Como tinha muito o que falar naquele momento, decidi escrever um texto sobre a minha relação especial com o ensino de PLE, com a língua portuguesa em si, e algumas considerações sobre o Brasil enquanto país de acolhimento. Antes mesmo de começar o pronunciamento, falei um pouco sobre o impacto dessas aulas em minha formação, como me encontrei bem nesse ramo educacional e também chamei a atenção para a falta de formação para o ensino de português para estrangeiros nas universidades brasileiras.
Bati esse texto à máquina de escrever na tarde anterior ao evento, mas, apesar da pressa e do improviso, penso que consegui condensar bem a minha postura sobre o meu idioma materno e sobre meu país.
Transcrevo-o aqui tanto porque alguns alunos os quais eu gostaria de que estivessem lá não puderam comparecer, quanto porque penso que esta fala possa interessar a mais pessoas. Nesta transcrição fiz algumas correções, mas procurei manter também algumas adaptações que fiz no momento da fala.
Aqui o texto:
Discurso para concludentes do PEC-PLE 2025
Pronunciado em 28 de outubro às 16h30 no Núcleo de Línguas da Universidade Estadual do Ceará, campus Itaperi
Boa tarde a todos.
Bom, aqui estamos. Finalmente posso falar em português com todos vocês! É com esta língua que penso todos os dias, com que amo, aquela com que expresso meus medos e meus sonhos da forma mais precisa possível; e é esta língua que herdo a vocês!

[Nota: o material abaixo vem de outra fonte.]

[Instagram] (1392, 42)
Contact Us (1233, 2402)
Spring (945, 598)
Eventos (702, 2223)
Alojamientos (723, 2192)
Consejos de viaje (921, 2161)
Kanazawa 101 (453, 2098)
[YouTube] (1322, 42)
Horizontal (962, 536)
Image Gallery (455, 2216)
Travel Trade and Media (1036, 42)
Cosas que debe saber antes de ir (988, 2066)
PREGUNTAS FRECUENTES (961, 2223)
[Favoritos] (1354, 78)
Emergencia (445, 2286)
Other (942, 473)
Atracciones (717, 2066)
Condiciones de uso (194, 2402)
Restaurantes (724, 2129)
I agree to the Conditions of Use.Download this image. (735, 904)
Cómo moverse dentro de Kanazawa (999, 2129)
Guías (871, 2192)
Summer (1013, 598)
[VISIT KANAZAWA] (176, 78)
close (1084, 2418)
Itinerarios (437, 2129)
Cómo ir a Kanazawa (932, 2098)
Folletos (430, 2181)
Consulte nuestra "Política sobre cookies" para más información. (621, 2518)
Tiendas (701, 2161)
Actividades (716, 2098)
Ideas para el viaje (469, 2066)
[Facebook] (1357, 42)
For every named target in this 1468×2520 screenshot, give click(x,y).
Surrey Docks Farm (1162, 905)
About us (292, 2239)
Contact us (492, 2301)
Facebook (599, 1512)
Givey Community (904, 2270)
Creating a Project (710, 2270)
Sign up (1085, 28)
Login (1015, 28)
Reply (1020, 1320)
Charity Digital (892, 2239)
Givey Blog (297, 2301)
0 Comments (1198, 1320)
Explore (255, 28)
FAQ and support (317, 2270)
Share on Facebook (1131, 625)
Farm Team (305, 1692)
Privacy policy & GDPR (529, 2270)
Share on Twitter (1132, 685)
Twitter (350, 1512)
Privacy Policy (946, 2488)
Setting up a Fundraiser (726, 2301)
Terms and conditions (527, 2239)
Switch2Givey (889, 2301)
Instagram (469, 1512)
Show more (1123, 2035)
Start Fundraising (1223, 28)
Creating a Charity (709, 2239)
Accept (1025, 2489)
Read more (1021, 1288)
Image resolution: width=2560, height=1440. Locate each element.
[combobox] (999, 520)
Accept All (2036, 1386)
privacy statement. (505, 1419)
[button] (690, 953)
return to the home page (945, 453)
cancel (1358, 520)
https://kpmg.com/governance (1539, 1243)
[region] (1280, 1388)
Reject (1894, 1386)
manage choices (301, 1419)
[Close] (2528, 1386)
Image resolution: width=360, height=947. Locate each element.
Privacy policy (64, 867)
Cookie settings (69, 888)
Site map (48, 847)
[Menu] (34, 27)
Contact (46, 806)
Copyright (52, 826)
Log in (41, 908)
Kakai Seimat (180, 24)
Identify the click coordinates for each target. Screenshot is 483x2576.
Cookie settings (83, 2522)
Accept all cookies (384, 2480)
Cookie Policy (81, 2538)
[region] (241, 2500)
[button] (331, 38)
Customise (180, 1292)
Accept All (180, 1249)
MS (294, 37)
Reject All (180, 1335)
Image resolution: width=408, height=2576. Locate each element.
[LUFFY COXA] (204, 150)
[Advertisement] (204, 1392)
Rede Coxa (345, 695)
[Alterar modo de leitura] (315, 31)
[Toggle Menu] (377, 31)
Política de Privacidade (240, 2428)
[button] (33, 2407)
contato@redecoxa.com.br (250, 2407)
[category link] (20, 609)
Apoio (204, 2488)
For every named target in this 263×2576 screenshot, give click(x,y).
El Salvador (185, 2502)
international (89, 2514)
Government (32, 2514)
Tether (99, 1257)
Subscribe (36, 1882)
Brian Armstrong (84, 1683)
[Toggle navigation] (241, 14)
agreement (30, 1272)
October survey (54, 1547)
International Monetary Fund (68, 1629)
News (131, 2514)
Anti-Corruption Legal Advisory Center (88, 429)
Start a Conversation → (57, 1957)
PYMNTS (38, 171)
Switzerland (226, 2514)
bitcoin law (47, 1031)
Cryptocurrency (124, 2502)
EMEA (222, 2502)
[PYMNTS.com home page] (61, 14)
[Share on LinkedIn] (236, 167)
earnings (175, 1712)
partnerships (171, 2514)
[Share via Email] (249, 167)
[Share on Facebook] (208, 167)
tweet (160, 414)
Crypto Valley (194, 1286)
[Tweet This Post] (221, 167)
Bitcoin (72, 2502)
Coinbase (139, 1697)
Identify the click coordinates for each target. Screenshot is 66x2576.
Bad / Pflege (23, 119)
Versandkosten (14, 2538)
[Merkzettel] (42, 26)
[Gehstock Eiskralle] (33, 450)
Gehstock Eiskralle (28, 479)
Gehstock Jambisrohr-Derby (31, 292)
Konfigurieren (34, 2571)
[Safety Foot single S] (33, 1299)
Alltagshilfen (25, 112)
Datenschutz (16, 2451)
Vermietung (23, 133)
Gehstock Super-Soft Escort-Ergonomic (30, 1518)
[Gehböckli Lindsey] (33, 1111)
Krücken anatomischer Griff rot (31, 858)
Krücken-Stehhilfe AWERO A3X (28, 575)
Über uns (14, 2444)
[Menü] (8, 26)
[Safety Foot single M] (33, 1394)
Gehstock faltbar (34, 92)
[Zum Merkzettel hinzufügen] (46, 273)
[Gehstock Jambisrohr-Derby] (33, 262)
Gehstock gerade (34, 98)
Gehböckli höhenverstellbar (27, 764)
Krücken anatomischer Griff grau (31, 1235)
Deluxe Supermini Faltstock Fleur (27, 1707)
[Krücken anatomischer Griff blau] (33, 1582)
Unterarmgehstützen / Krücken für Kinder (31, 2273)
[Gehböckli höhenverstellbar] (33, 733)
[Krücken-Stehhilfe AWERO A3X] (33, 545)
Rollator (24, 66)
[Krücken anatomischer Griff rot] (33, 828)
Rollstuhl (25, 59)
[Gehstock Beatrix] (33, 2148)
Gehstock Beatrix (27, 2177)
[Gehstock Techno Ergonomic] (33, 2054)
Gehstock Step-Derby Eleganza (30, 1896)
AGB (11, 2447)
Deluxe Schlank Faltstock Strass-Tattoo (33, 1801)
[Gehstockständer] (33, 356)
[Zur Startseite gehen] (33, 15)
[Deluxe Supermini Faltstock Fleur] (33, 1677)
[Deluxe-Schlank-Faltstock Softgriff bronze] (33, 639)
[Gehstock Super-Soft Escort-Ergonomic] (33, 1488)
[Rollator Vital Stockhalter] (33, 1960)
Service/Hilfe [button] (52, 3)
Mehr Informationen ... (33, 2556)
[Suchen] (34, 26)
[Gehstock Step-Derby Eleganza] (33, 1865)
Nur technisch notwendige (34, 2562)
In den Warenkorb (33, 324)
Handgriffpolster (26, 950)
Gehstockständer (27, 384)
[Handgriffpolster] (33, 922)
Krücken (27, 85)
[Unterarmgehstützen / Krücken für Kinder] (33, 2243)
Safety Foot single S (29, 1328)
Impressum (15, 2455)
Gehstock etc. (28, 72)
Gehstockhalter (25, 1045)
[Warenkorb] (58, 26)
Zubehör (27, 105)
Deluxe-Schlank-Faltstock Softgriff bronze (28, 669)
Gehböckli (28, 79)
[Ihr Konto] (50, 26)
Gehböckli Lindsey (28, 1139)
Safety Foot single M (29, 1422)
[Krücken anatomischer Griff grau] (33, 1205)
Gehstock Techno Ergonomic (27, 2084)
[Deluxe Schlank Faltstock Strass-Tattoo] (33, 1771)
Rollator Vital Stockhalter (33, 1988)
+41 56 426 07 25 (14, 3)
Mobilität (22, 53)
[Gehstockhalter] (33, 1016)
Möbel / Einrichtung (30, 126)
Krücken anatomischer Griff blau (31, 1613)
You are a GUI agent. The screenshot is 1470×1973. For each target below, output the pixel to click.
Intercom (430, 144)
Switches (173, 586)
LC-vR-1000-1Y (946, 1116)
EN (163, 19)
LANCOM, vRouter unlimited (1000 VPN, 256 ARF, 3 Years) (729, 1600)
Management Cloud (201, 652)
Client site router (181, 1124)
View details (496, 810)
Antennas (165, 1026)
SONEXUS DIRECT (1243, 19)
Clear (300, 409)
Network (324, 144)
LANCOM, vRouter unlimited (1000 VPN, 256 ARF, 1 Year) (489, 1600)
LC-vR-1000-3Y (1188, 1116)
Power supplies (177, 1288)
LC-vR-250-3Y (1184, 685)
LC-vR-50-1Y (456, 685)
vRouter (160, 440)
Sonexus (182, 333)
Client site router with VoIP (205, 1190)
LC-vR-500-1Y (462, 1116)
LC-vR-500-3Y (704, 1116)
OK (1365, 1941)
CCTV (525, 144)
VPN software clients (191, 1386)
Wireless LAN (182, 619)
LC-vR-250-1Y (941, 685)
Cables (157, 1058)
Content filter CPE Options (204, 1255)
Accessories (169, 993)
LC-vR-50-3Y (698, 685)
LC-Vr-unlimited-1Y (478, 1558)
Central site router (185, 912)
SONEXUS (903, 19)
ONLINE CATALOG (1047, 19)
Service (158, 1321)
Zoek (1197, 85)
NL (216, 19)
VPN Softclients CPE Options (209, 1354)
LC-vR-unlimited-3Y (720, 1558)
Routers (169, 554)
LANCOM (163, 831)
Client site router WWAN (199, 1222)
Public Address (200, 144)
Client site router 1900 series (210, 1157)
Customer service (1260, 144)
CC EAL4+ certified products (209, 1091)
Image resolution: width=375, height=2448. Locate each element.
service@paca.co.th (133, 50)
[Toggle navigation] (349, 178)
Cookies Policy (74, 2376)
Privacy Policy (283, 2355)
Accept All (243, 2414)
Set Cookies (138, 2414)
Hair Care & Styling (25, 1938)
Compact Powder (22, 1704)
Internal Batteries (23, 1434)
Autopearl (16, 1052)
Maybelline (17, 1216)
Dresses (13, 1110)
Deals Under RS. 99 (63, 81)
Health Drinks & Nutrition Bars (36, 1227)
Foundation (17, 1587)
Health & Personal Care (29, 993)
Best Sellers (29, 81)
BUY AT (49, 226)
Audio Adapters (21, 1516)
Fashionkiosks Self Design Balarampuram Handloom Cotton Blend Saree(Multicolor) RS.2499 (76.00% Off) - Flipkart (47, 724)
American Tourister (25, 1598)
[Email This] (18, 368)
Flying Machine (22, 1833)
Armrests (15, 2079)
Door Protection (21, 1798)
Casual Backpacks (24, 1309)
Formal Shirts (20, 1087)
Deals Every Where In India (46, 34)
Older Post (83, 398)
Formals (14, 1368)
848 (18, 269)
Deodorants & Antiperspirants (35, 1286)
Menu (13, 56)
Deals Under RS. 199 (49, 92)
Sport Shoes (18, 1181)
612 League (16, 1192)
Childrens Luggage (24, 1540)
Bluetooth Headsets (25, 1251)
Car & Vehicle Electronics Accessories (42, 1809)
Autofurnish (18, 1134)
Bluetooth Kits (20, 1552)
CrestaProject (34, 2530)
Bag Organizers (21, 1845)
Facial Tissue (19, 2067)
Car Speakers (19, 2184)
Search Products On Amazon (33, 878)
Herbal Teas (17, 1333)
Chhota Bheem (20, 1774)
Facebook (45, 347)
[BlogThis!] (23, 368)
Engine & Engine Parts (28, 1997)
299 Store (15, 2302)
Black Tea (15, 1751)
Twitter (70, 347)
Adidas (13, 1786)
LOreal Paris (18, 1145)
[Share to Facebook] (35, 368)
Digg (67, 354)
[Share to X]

Esta minha fala é o atestado de meu trabalho com Alef e Tobias nos últimos oito meses. Em fevereiro, eu não podia falar uma frase sequer, sem que, para ser entendido, precisasse modular minha fala, explicar termos, fazer breves traduções; hoje posso utilizar minha língua da forma mais sofisticada possível, que sei que todos vocês irão me compreender! E mais: serão capazes de dar uma resposta à altura.
Sei que alguns de vocês vieram ao Brasil aprender português sobretudo para a realização de uma prova de proficiência linguística. Felicito-lhes pela coragem. Não sei se eu mesmo o faria. No entanto, gostaria de que o interesse de vocês ultrapassasse o nível instrumental deste idioma. Esta é a língua dos meus pais e dos meus melhores amigos; ensiná-la a vocês foi mais do que um trabalho: foi parte de uma missão. Entendam-na como um presente que lhes dou.
“Minha língua é minha pátria”, diz uma canção de Caetano Veloso que estudamos em sala de aula. A partir do momento em que vocês aprenderam esta língua com que falo, não estão pura e simplesmente habilitados a iniciar estudos universitários no Brasil; vocês ingressaram na comunidade lusófona, que se espalha pelos quatro cantos do mundo, até mesmo em países que não têm o português como idioma oficial.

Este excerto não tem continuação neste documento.